◆ **Estratto**:
□ □ □ □ □

Il giudice sottolinea ancora come il controllo della gestione sia affidato a un collegio sindacale composto da persone nominate dagli enti pubblici che hanno costituito la Fondazione, gli stessi che hanno designato la maggioranza dei componenti del consiglio di amministrazione, presieduto da una persona nominata dal governo.
Per tutte queste ragioni e altre “Fondazione Milano Cortina 2026 riveste la qualifica di organismo di diritto pubblico e in quanto tale è sottoposta alla procedura dell’evidenza pubblica, nel senso che è tenuta a rendere note le regioni di pubblico interesse che giustificano l’intenzione di contrarre, la scelta della controparte contrattuale e la formazione del consenso”. L’ex ad Novari e l’ex dirigente Zuco dovrebbero essere quindi “pubblico ufficiale o incarico di servizio pubblico”, ma il decreto “ha arbitrariamente sottratto detto ente all’applicazione di nome di diritto pubblico”.
Anche se i pm hanno fatto notare che sulla presunta corruzione non hanno trovato abbastanza prove nelle indagini svolte, per la gip la questione costituzionale è “rilevante” anche per quell’ipotesi di reato, oltre che per la turbativa, per poi decidere se archiviare o meno.
Le critiche al decreto
Il governo ha creato “una irragionevole zona franca per i dipendenti di quell’ente i quali (…) godono di una sostanziale ‘immunità’, con evidente disparità di trattamento rispetto ai dipendenti di una qualsiasi altra amministrazione pubblica”
“L’irragionevolezza dell’intervento normativo è tanto più palese se si considerano gli interessi giuridici protetti”, come “la libera concorrenza e la pari opportunità tra gli aspiranti a contrarre con l’amministrazione pubblica, prevenendo favoritismi”, ma anche il rispetto del principio del buon andamento della pubblica amministrazione, che dovrebbe scegliere il miglior contraente, per garantire efficacia e risparmi, evitare gli sprechi.

□ □ □ □ □

◆ **Materiale fornito**:
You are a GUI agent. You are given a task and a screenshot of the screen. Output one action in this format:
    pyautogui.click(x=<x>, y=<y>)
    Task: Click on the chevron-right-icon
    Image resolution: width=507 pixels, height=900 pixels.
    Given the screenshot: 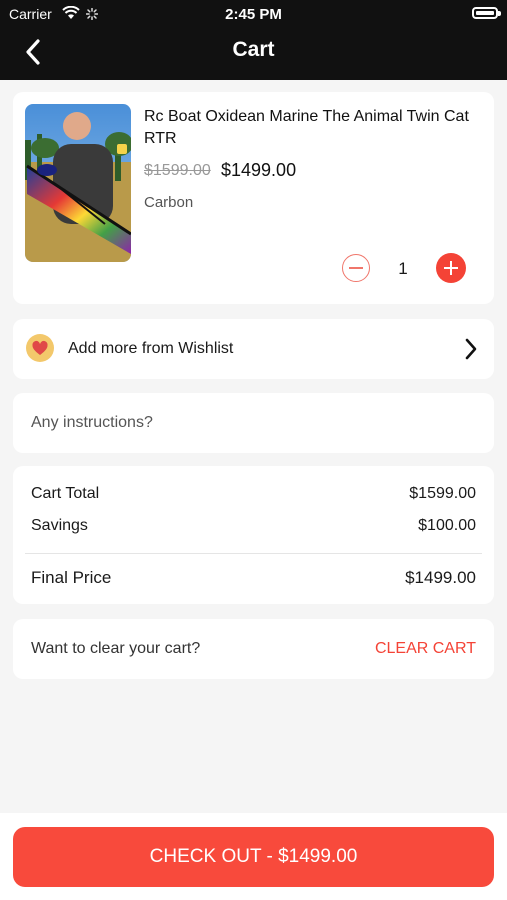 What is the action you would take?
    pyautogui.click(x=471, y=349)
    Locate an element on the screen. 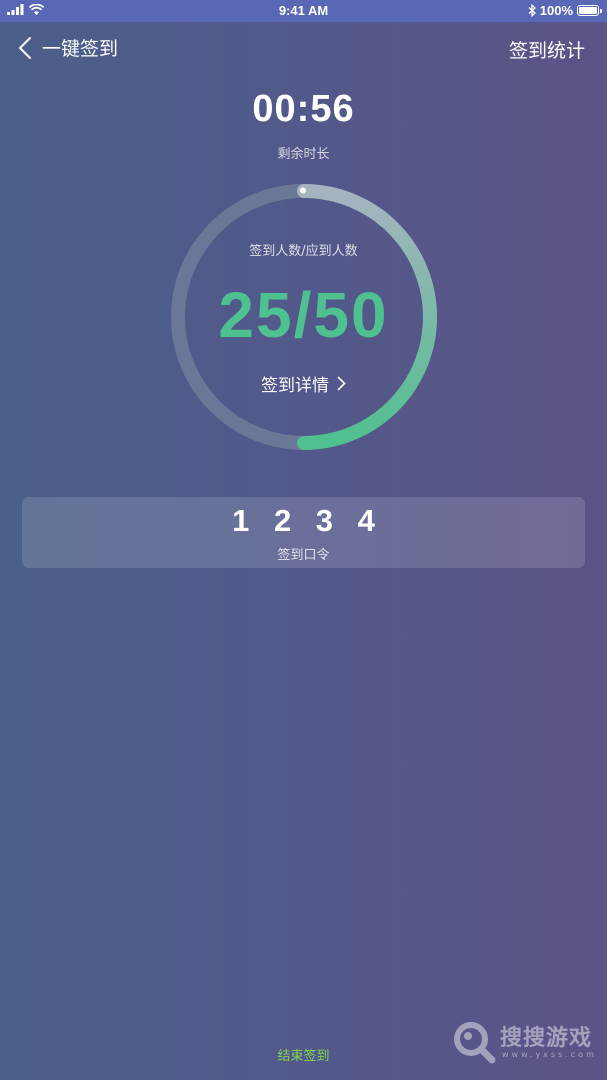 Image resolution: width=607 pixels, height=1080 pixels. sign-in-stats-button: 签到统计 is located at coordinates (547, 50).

□ □ □ □ □

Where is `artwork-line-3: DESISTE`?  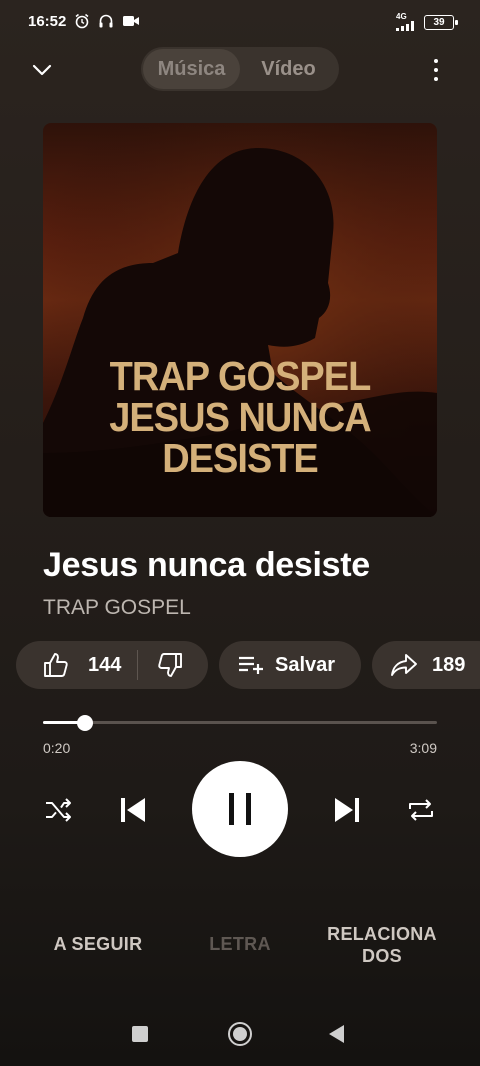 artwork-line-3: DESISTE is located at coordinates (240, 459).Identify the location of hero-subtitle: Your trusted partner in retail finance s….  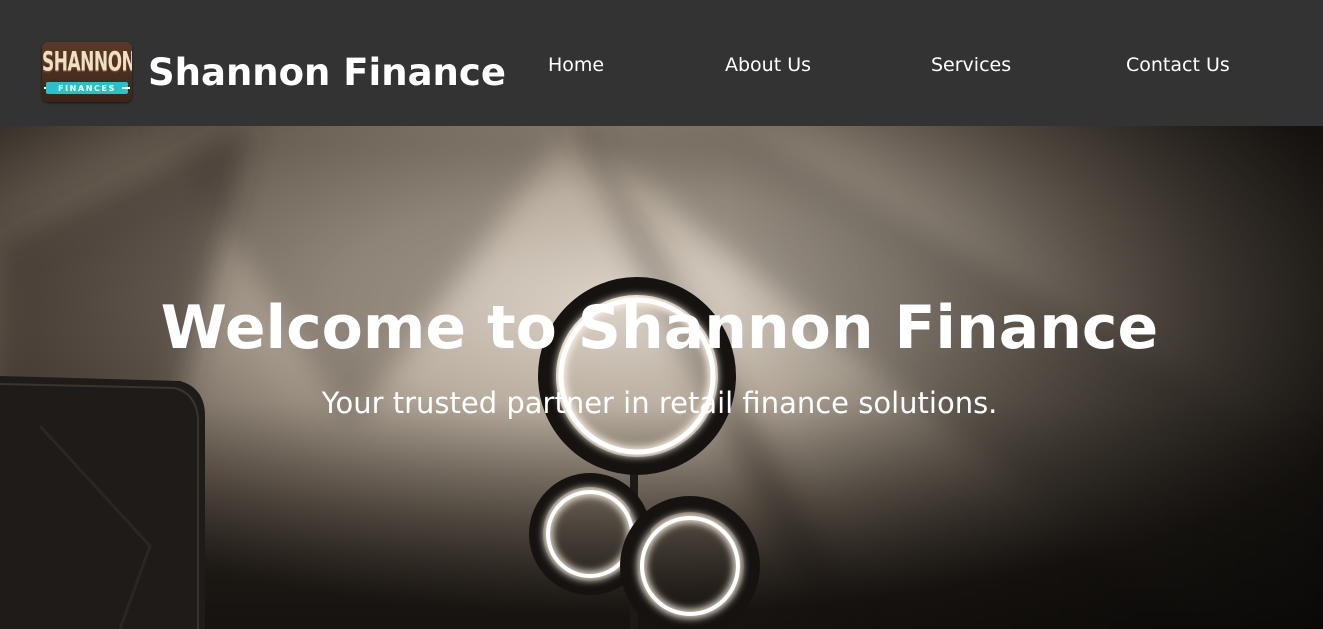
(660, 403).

□ □ □ □ □

◆ **Compito da svolgere**: Per ciascuna affermazione indica se concorda con l'estratto: rispondi sì o no e cita parola per parola il passo dell'estratto che lo decide. (a) Il consiglio di amministrazione della Fondazione è presieduto da una persona nominata dal governo. (b) I pm hanno raccolto prove sufficienti sulla presunta corruzione. (c) Per la gip la questione costituzionale è rilevante anche per l'ipotesi di corruzione.

◆ **Compito svolto**:
(a) Sì: «presieduto da una persona nominata dal governo».
(b) No: «sulla presunta corruzione non hanno trovato abbastanza prove nelle indagini svolte».
(c) Sì: «per la gip la questione costituzionale è “rilevante” anche per quell’ipotesi di reato».